**Exercise requirements:**
Could you give every record again, exactly as it reads?

(Collected data entries)
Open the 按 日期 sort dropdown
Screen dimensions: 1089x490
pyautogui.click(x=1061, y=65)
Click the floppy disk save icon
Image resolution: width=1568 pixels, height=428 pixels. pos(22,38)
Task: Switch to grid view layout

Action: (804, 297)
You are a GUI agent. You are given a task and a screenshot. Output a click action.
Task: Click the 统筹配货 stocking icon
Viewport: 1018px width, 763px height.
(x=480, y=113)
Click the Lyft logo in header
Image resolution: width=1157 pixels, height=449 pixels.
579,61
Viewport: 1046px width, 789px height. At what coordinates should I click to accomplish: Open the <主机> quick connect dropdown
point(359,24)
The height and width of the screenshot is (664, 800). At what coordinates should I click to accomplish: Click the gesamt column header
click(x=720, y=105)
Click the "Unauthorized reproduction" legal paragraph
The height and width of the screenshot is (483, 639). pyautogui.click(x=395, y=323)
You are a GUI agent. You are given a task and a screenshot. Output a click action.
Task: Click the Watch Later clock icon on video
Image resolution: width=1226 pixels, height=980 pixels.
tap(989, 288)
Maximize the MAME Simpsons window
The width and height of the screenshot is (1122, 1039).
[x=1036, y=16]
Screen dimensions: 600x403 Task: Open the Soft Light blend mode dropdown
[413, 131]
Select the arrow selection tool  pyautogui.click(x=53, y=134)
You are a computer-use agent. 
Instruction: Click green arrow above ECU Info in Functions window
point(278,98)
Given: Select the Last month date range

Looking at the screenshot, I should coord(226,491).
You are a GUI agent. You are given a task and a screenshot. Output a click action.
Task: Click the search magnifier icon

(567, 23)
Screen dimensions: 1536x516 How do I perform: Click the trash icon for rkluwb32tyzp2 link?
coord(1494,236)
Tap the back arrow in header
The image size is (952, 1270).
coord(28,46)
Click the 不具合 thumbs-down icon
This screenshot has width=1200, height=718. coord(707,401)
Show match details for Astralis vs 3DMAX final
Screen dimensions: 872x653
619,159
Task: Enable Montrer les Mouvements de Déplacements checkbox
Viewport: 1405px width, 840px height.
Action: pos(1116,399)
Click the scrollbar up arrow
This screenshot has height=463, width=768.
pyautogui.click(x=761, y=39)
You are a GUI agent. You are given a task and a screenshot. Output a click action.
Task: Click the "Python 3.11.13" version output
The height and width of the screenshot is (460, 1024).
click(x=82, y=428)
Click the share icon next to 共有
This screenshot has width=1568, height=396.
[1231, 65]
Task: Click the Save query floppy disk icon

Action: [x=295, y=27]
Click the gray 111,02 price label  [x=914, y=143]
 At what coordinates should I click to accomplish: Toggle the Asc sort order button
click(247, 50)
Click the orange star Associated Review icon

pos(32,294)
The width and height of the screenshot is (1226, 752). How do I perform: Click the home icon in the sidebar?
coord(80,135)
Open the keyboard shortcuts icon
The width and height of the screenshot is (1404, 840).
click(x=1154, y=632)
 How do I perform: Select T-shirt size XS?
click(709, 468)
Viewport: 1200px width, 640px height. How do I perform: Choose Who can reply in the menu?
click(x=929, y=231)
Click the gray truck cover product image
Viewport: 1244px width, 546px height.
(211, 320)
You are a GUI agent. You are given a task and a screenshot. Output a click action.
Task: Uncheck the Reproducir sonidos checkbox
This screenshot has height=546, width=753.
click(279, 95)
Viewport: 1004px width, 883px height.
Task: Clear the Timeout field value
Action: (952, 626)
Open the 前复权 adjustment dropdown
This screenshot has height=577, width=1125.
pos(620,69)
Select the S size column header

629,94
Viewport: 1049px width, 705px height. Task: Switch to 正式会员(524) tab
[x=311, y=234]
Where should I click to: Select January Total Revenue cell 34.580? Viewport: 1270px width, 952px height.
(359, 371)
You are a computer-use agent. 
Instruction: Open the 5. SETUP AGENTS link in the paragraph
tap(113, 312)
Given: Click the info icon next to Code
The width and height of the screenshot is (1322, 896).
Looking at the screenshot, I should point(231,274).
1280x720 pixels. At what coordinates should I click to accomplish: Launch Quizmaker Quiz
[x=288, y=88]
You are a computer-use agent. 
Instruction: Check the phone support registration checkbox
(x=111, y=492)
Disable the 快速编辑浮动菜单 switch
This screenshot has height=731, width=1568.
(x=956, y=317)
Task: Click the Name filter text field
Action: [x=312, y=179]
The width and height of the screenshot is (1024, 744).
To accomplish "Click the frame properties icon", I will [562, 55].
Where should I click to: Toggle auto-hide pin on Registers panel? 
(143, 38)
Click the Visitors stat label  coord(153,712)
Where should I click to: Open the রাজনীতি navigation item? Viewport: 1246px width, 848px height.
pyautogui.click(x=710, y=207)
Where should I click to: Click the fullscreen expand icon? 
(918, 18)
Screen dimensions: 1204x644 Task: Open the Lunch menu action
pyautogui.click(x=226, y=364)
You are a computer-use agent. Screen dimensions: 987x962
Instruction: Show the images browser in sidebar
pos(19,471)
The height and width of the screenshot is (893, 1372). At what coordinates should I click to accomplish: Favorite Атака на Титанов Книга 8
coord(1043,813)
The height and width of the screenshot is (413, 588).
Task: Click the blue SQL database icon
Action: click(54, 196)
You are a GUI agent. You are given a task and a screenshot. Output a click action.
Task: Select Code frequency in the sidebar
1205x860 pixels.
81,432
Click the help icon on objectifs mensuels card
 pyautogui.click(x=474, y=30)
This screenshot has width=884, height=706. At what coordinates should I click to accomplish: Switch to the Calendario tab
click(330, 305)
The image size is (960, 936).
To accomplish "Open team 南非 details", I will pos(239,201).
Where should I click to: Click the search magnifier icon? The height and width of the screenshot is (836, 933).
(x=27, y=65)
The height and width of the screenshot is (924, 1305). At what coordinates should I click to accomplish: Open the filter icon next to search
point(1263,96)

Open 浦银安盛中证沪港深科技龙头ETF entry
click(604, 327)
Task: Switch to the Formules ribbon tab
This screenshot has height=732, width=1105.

**Answer to the problem:**
Open the 按 日期 sort dropdown
Screen dimensions: 1089x490
pyautogui.click(x=1061, y=65)
Click the floppy disk save icon
Image resolution: width=1568 pixels, height=428 pixels. pos(22,38)
Task: Switch to grid view layout

Action: (804, 297)
You are a GUI agent. You are given a task and a screenshot. Output a click action.
Task: Click the 统筹配货 stocking icon
Viewport: 1018px width, 763px height.
(x=480, y=113)
Click the Lyft logo in header
Image resolution: width=1157 pixels, height=449 pixels.
579,61
Viewport: 1046px width, 789px height. At what coordinates should I click to accomplish: Open the <主机> quick connect dropdown
point(359,24)
The height and width of the screenshot is (664, 800). At what coordinates should I click to accomplish: Click the gesamt column header
click(x=720, y=105)
Click the "Unauthorized reproduction" legal paragraph
The height and width of the screenshot is (483, 639). pyautogui.click(x=395, y=323)
You are a GUI agent. You are given a task and a screenshot. Output a click action.
Task: Click the Watch Later clock icon on video
Image resolution: width=1226 pixels, height=980 pixels.
tap(989, 288)
Maximize the MAME Simpsons window
The width and height of the screenshot is (1122, 1039).
[x=1036, y=16]
Screen dimensions: 600x403 Task: Open the Soft Light blend mode dropdown
[413, 131]
Select the arrow selection tool  pyautogui.click(x=53, y=134)
You are a computer-use agent. 
Instruction: Click green arrow above ECU Info in Functions window
point(278,98)
Given: Select the Last month date range

Looking at the screenshot, I should coord(226,491).
You are a GUI agent. You are given a task and a screenshot. Output a click action.
Task: Click the search magnifier icon

(567, 23)
Screen dimensions: 1536x516 How do I perform: Click the trash icon for rkluwb32tyzp2 link?
coord(1494,236)
Tap the back arrow in header
The image size is (952, 1270).
coord(28,46)
Click the 不具合 thumbs-down icon
This screenshot has width=1200, height=718. coord(707,401)
Show match details for Astralis vs 3DMAX final
Screen dimensions: 872x653
619,159
Task: Enable Montrer les Mouvements de Déplacements checkbox
Viewport: 1405px width, 840px height.
Action: pos(1116,399)
Click the scrollbar up arrow
This screenshot has height=463, width=768.
pyautogui.click(x=761, y=39)
You are a GUI agent. You are given a task and a screenshot. Output a click action.
Task: Click the "Python 3.11.13" version output
The height and width of the screenshot is (460, 1024).
click(x=82, y=428)
Click the share icon next to 共有
This screenshot has width=1568, height=396.
[1231, 65]
Task: Click the Save query floppy disk icon

Action: [x=295, y=27]
Click the gray 111,02 price label  [x=914, y=143]
 At what coordinates should I click to accomplish: Toggle the Asc sort order button
click(247, 50)
Click the orange star Associated Review icon

pos(32,294)
The width and height of the screenshot is (1226, 752). How do I perform: Click the home icon in the sidebar?
coord(80,135)
Open the keyboard shortcuts icon
The width and height of the screenshot is (1404, 840).
click(x=1154, y=632)
 How do I perform: Select T-shirt size XS?
click(709, 468)
Viewport: 1200px width, 640px height. How do I perform: Choose Who can reply in the menu?
click(x=929, y=231)
Click the gray truck cover product image
Viewport: 1244px width, 546px height.
(211, 320)
You are a GUI agent. You are given a task and a screenshot. Output a click action.
Task: Uncheck the Reproducir sonidos checkbox
This screenshot has height=546, width=753.
click(279, 95)
Viewport: 1004px width, 883px height.
Task: Clear the Timeout field value
Action: (952, 626)
Open the 前复权 adjustment dropdown
This screenshot has height=577, width=1125.
pos(620,69)
Select the S size column header

629,94
Viewport: 1049px width, 705px height. Task: Switch to 正式会员(524) tab
[x=311, y=234]
Where should I click to: Select January Total Revenue cell 34.580? Viewport: 1270px width, 952px height.
(359, 371)
You are a computer-use agent. 
Instruction: Open the 5. SETUP AGENTS link in the paragraph
tap(113, 312)
Given: Click the info icon next to Code
The width and height of the screenshot is (1322, 896).
Looking at the screenshot, I should point(231,274).
1280x720 pixels. At what coordinates should I click to accomplish: Launch Quizmaker Quiz
[x=288, y=88]
You are a computer-use agent. 
Instruction: Check the phone support registration checkbox
(x=111, y=492)
Disable the 快速编辑浮动菜单 switch
This screenshot has height=731, width=1568.
(x=956, y=317)
Task: Click the Name filter text field
Action: [x=312, y=179]
The width and height of the screenshot is (1024, 744).
To accomplish "Click the frame properties icon", I will [562, 55].
Where should I click to: Toggle auto-hide pin on Registers panel? 
(143, 38)
Click the Visitors stat label  coord(153,712)
Where should I click to: Open the রাজনীতি navigation item? Viewport: 1246px width, 848px height.
pyautogui.click(x=710, y=207)
Where should I click to: Click the fullscreen expand icon? 
(918, 18)
Screen dimensions: 1204x644 Task: Open the Lunch menu action
pyautogui.click(x=226, y=364)
You are a computer-use agent. Screen dimensions: 987x962
Instruction: Show the images browser in sidebar
pos(19,471)
The height and width of the screenshot is (893, 1372). At what coordinates should I click to accomplish: Favorite Атака на Титанов Книга 8
coord(1043,813)
The height and width of the screenshot is (413, 588).
Task: Click the blue SQL database icon
Action: click(54, 196)
You are a GUI agent. You are given a task and a screenshot. Output a click action.
Task: Select Code frequency in the sidebar
1205x860 pixels.
81,432
Click the help icon on objectifs mensuels card
 pyautogui.click(x=474, y=30)
This screenshot has width=884, height=706. At what coordinates should I click to accomplish: Switch to the Calendario tab
click(330, 305)
The image size is (960, 936).
To accomplish "Open team 南非 details", I will pos(239,201).
Where should I click to: Click the search magnifier icon? The height and width of the screenshot is (836, 933).
(x=27, y=65)
The height and width of the screenshot is (924, 1305). At what coordinates should I click to accomplish: Open the filter icon next to search
point(1263,96)

Open 浦银安盛中证沪港深科技龙头ETF entry
click(604, 327)
Task: Switch to the Formules ribbon tab
This screenshot has height=732, width=1105.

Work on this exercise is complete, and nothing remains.